A Grand Night for "The Grapes of Wrath"

It's Tuesday night on a warm summer evening as 35 people watch Terry Ryan stand before a giant map of the United States with a black marking pen and draw a circle around Sallisaw, Oklahoma, follow old Route 66 and end up with another circle on Bakersfield, California.

"That's about 1500 miles," she says. "It takes them 10 days in their makeshift truck to make it, going 35 miles an hour at most with frequent stops along the way. That was in the 1930s. Now, if only they had consulted MapQuest.com, they could have cut their time to 23 hours and 5 minutes."
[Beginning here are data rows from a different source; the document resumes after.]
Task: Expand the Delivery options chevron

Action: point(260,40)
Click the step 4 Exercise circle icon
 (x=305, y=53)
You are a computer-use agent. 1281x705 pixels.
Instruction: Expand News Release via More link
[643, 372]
Tittering at the joke notwithstanding, people shake their heads. The line Terry has drawn looks like a straight shot West, but as they know, in John Steinbeck's "The Grapes of Wrath," his protagonists in the Joad family travel in a stripped-down 1926 Hudson that's been rebuilt to carry every mattress and stick of furniture they own - not to mention 12 "fambly" members and a preacher - through the worst mountain and desert terrain one could travel - with $150 to their name.
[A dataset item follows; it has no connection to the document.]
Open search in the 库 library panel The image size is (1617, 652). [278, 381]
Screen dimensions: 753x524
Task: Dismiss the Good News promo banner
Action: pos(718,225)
We're here at Book Passage Bookstore in Corte Madera to discuss the Steinbeck classic because it was named by the California Council of the Humanities as the first selection in the statewide reading program modeled after librarian Nancy Pearl's reading campaign of 1998 called "If All of Seattle Read the Same Book."

The idea struck a nerve in dozens of cities, and tonight we're all very glad that for some reason California made it statewide: Despite his Nobel Prize, John Steinbeck still rankles critics on the East Coast, and "The Grapes of Wrath" is still among the most censored books in America because of its perceived Communist ideas and famous (nearly deleted if Viking had had its way) breast-feeding scene.
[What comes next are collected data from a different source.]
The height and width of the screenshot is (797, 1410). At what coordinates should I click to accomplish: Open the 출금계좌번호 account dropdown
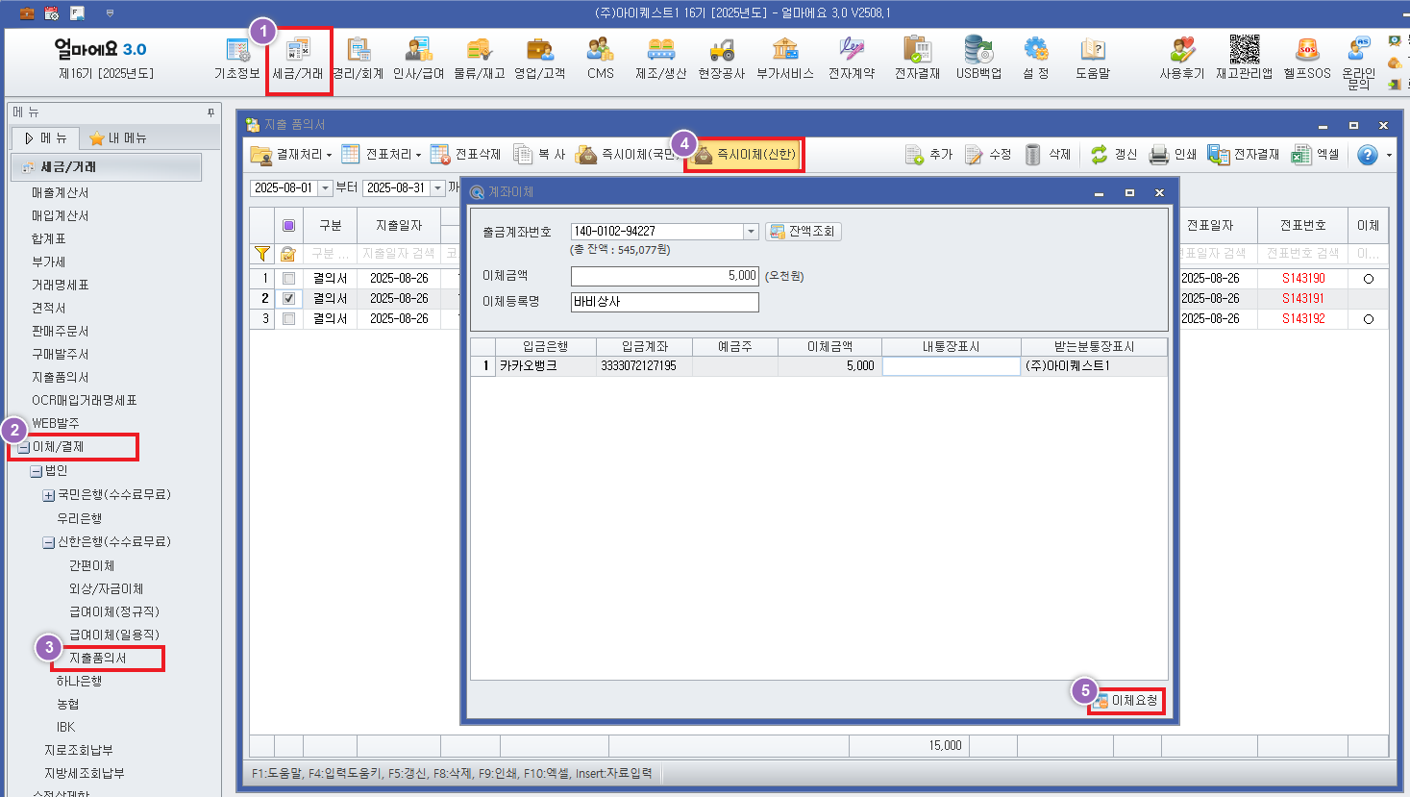coord(751,232)
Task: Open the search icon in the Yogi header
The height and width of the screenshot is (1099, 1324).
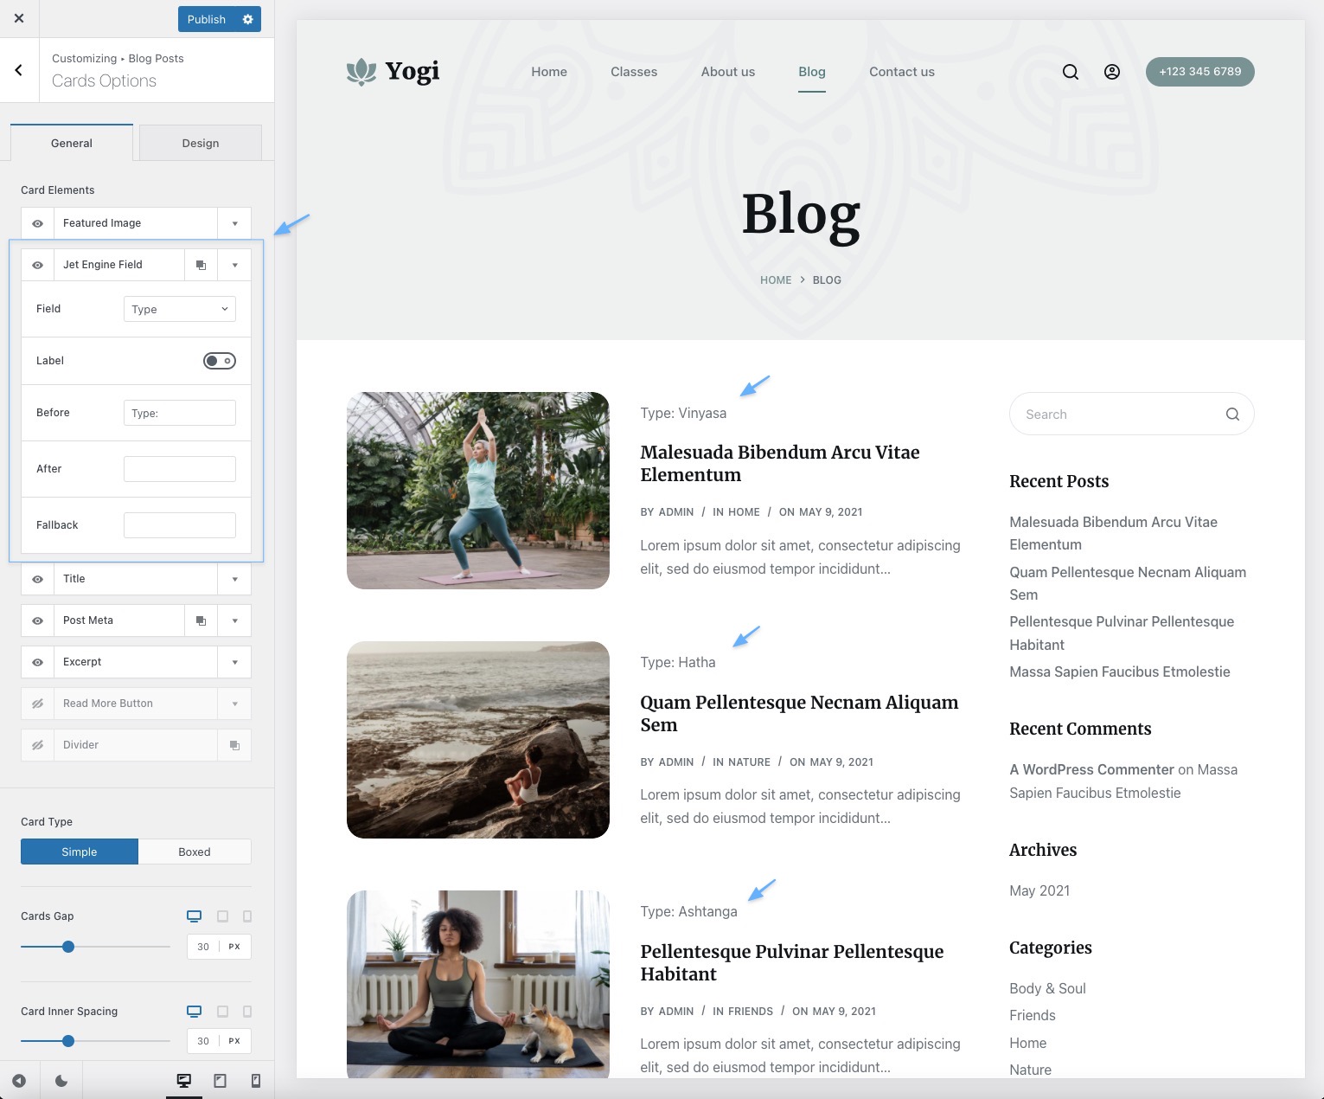Action: point(1070,72)
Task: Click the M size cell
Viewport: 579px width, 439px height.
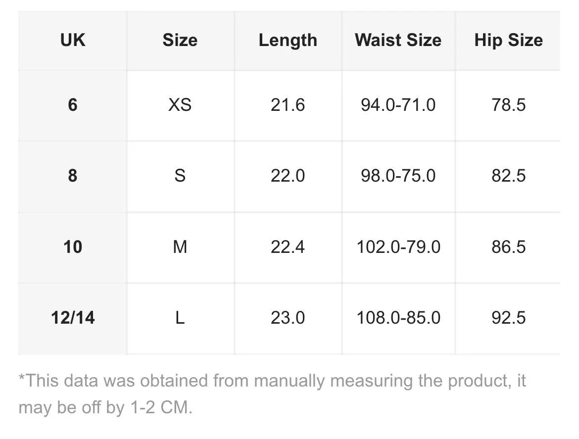Action: pyautogui.click(x=180, y=246)
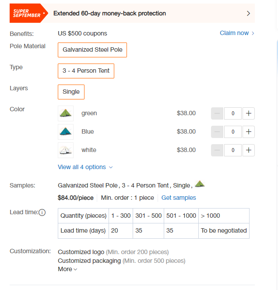Expand More customization options
This screenshot has height=290, width=278.
tap(67, 269)
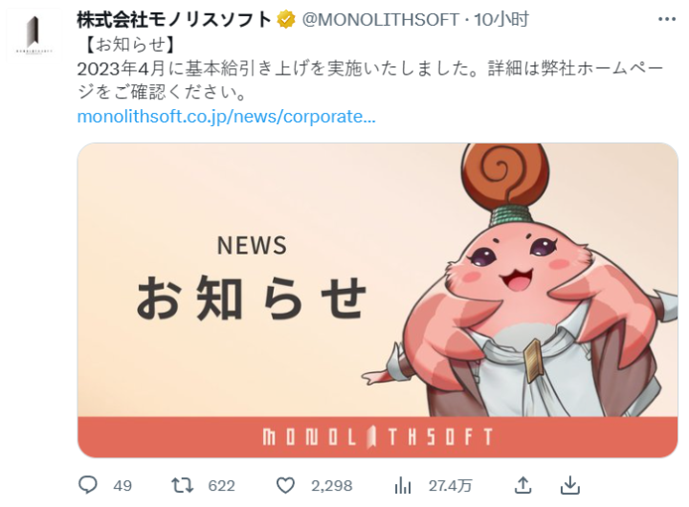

But in California this Pulitzer Prize-winning book has as much meaning today as it did when originally published in 1939. Or at least that's the message when bookseller Elaine Petrocelli opens the discussion asking for a show of hands: It's exhilarating to see that everyone in the audience has recently ("not just back in junior high") read the entire 619-page masterpiece.

And what a heady, stunning, rich discussion ensues. People catch the fact right away that this story of "Dustbowl Okies" trying to find work as migrant workers in California not only uses Biblical incantatory language but draws parallels from the Bible that range from Christlike transcendence to a final, sacred scene (the most controversial one, of course) of unexpected communion.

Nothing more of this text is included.